Il faut à cet égard souligner que pour son fonctionnement, le secteur des transports est dépendant à 96% des produits pétroliers. Ceci constitue un facteur important de vulnérabilité et explique la forte contribution du secteur aux émissions de polluants issus de la combustion de produits pétroliers. C'est également vrai pour les émissions de gaz à effet de serre.

Le secteur des transports est le premier émetteur de gaz carbonique (27% des émissions en France des émissions de gaz à effet de serre, 35% des émissions de CO2). Là encore, la route est le principal mode incriminé. Des progrès techniques, conjugués à une réglementation de plus en plus restrictive ont pourtant permis de rendre les véhicules moins consommateurs et moins polluants. Des accords volontaires ont par exemple été signés entre la Commission européenne
et les constructeurs automobiles pour diminuer sensiblement les consommations unitaires des véhicules (et par conséquent les émissions de gaz carbonique qui sont liées). De même, tous les 4 ou 5 ans, de nouvelles normes européennes (Euro 3, Euro 4) révisent à la baisse les seuils d'émissions des principaux polluants.

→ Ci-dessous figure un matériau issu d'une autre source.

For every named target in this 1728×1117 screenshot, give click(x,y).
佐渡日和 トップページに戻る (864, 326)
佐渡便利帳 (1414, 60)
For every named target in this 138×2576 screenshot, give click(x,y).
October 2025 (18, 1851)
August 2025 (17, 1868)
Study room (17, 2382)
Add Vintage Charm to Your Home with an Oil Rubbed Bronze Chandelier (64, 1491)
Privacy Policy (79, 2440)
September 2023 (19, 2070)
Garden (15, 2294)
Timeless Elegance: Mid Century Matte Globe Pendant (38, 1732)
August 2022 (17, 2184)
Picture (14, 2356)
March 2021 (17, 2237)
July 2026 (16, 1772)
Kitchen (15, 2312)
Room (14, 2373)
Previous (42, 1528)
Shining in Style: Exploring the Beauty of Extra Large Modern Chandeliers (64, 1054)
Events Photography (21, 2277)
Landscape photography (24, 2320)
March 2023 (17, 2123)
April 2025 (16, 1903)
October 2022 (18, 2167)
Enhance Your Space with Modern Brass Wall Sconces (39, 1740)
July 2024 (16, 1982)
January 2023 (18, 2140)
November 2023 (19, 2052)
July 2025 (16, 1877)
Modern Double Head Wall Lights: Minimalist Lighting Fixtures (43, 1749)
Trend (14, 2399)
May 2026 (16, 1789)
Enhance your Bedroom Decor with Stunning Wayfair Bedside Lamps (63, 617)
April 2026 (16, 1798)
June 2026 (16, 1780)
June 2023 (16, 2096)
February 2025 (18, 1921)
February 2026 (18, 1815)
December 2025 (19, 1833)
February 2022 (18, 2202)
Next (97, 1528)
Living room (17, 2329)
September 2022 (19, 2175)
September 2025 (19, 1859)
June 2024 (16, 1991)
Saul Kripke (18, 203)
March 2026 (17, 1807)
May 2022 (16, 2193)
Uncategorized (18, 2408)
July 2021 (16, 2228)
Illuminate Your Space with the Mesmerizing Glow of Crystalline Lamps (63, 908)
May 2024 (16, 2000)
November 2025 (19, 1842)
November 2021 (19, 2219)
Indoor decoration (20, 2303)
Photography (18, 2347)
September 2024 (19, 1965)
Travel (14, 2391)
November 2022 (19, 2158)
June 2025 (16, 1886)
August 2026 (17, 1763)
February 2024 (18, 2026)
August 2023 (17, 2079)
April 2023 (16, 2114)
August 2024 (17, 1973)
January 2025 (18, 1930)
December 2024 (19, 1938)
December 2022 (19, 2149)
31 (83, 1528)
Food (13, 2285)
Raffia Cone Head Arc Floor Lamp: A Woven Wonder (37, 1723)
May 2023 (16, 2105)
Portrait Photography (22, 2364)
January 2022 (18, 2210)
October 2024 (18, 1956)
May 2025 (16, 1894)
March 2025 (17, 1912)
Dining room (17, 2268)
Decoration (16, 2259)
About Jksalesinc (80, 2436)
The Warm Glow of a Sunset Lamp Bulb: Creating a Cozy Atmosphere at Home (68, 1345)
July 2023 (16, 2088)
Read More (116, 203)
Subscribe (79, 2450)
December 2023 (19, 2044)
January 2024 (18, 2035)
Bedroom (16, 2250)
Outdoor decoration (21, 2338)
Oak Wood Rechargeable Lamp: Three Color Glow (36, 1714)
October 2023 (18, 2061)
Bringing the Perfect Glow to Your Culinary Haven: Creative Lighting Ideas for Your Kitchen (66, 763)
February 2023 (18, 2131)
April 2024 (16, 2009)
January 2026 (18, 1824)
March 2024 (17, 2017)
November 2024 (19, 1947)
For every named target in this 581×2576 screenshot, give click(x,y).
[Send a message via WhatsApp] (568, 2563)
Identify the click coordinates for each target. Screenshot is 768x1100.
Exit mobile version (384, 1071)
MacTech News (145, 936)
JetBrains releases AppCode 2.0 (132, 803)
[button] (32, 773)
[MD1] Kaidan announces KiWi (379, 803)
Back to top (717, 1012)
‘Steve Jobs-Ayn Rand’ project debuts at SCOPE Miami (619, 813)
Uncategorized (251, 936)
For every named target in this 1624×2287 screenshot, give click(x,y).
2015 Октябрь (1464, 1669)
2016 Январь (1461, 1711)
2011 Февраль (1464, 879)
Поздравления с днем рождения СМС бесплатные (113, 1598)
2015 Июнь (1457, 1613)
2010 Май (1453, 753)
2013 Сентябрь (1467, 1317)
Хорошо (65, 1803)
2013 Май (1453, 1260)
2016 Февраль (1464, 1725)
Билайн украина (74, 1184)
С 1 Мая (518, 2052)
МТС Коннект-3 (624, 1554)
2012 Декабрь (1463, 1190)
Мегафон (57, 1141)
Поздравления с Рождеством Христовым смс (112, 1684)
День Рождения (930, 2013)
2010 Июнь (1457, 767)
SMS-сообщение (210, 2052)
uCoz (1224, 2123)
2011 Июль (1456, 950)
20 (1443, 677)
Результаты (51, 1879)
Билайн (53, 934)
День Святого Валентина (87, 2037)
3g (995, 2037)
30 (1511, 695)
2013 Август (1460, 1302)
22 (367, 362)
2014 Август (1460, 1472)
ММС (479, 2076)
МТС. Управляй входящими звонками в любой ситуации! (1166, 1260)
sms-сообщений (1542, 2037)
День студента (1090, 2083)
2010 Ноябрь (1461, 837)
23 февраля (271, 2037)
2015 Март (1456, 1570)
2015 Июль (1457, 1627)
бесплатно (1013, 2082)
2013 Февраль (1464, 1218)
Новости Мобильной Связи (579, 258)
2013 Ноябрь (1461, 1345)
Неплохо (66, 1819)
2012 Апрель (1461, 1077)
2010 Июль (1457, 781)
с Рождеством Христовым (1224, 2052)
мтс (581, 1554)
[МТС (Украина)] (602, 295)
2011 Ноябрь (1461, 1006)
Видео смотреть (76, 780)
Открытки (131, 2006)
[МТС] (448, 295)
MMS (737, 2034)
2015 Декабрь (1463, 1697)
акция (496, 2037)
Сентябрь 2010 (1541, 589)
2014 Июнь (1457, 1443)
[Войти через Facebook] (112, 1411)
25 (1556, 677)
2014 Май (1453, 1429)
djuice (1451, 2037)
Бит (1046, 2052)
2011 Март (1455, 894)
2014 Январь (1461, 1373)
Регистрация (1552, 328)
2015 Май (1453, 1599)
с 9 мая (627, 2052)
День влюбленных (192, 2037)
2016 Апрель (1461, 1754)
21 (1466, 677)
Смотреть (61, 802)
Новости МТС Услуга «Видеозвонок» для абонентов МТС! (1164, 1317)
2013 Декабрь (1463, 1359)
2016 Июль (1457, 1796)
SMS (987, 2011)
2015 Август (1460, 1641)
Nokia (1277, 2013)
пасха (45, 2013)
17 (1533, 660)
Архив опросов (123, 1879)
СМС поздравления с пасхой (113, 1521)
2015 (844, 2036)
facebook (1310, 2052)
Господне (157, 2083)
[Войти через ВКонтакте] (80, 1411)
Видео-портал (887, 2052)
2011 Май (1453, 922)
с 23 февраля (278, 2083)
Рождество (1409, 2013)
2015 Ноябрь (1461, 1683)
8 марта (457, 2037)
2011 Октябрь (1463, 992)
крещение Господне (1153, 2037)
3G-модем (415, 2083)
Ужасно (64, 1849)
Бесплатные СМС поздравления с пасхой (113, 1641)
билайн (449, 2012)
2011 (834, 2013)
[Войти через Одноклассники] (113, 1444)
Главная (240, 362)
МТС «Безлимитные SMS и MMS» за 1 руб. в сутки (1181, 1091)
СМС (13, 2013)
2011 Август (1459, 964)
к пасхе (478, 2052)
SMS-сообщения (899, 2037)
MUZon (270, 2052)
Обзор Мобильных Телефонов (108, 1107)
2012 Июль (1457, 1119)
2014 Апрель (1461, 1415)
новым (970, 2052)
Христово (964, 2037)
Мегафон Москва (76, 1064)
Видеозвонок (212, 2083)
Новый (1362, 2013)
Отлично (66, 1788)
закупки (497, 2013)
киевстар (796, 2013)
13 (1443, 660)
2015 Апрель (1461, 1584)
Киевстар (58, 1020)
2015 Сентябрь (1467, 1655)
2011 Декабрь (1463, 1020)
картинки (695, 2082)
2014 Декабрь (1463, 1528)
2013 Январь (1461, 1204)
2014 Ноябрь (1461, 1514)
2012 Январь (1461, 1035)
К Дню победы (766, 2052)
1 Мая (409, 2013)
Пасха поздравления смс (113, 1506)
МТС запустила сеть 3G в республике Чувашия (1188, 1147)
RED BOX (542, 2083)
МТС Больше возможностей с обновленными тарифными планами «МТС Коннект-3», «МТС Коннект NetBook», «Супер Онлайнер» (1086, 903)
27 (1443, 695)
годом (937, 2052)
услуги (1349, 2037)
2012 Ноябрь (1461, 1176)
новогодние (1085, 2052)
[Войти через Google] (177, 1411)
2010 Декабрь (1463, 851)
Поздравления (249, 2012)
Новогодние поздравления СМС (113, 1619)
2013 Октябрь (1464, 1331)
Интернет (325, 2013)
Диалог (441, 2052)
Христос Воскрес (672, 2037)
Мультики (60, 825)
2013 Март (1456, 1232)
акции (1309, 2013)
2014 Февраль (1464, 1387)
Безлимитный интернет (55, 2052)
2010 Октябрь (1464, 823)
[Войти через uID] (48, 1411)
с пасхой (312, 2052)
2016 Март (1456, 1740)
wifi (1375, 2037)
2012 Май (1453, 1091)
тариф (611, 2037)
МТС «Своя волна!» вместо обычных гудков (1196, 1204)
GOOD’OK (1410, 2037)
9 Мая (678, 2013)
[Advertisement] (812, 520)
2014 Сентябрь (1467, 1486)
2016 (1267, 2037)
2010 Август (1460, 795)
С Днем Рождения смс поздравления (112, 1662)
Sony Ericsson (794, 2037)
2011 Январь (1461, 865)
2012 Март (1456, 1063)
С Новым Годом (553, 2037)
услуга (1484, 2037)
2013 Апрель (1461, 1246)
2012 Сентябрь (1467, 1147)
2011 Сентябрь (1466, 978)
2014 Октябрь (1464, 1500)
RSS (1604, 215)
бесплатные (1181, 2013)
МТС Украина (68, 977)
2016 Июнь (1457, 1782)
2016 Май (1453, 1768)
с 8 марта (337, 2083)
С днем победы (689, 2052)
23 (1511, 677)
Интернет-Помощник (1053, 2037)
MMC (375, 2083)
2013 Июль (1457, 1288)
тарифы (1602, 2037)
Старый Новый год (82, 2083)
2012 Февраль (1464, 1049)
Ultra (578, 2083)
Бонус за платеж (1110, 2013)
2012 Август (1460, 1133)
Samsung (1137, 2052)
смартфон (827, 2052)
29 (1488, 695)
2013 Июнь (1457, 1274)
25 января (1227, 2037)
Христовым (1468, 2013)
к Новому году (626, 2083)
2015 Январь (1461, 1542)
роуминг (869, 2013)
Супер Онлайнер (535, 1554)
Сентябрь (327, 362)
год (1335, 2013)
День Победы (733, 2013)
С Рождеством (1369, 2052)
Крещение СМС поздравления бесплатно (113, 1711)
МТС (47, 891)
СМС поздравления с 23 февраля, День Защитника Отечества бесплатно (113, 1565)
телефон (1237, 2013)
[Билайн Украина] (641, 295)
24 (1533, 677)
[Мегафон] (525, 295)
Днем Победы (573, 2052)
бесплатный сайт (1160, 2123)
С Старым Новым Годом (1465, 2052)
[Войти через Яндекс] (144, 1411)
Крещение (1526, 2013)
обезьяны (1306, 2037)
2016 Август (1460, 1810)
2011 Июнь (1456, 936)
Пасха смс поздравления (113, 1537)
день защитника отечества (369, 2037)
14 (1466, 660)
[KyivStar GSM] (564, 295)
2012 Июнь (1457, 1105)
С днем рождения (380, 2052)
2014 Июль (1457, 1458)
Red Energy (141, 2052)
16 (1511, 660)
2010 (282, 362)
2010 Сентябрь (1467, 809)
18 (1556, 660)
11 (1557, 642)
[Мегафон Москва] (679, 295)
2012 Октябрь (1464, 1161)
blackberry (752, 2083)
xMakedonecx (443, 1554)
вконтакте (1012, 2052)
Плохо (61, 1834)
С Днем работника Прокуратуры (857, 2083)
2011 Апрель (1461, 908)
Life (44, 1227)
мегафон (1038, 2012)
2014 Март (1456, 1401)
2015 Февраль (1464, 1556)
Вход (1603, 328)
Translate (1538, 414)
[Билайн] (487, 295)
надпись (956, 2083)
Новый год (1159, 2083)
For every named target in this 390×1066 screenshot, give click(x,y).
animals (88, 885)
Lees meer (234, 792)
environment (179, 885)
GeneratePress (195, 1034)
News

Tous ces efforts ne sont cependant pas suffisants. En effet, les véhicules consomment moins et polluent moins, mais la responsabilité du secteur des transports en matière de dégradation de l'environnement n'en reste pas moins importante. En fait, la diminution des consommations et émissions unitaires des véhicules est compensée par l'accroissement très fort des trafics routiers. Si rien n'est fait pour infléchir la tendance, cet accroissement devrait se poursuivre au cours des prochaines
décennies, ôtant toute possibilité à la France de respecter ses engagements internationaux en matière d'émissions de gaz à effet de serre et de pollutions transfrontières. Quelles que soient les perspectives en matière technologique, il est donc aussi nécessaire d'agir sur les trafics urbains et interurbains pour réguler leur croissance. C'est naturellement celle des trafics routiers qu'il faut tenter d'infléchir et pour cela, deux options sont envisageables : "Transporter moins", en réduisant les volumes de trafic (le nombre de déplacements, les distances parcourues, etc.). "Transporter mieux" en favorisant un report des trafics routiers vers les modes moins polluants (ferroviaire, fluvial, transports collectifs). C'est dans cette optique que se placent les actions de l'ADEME en matière de transport.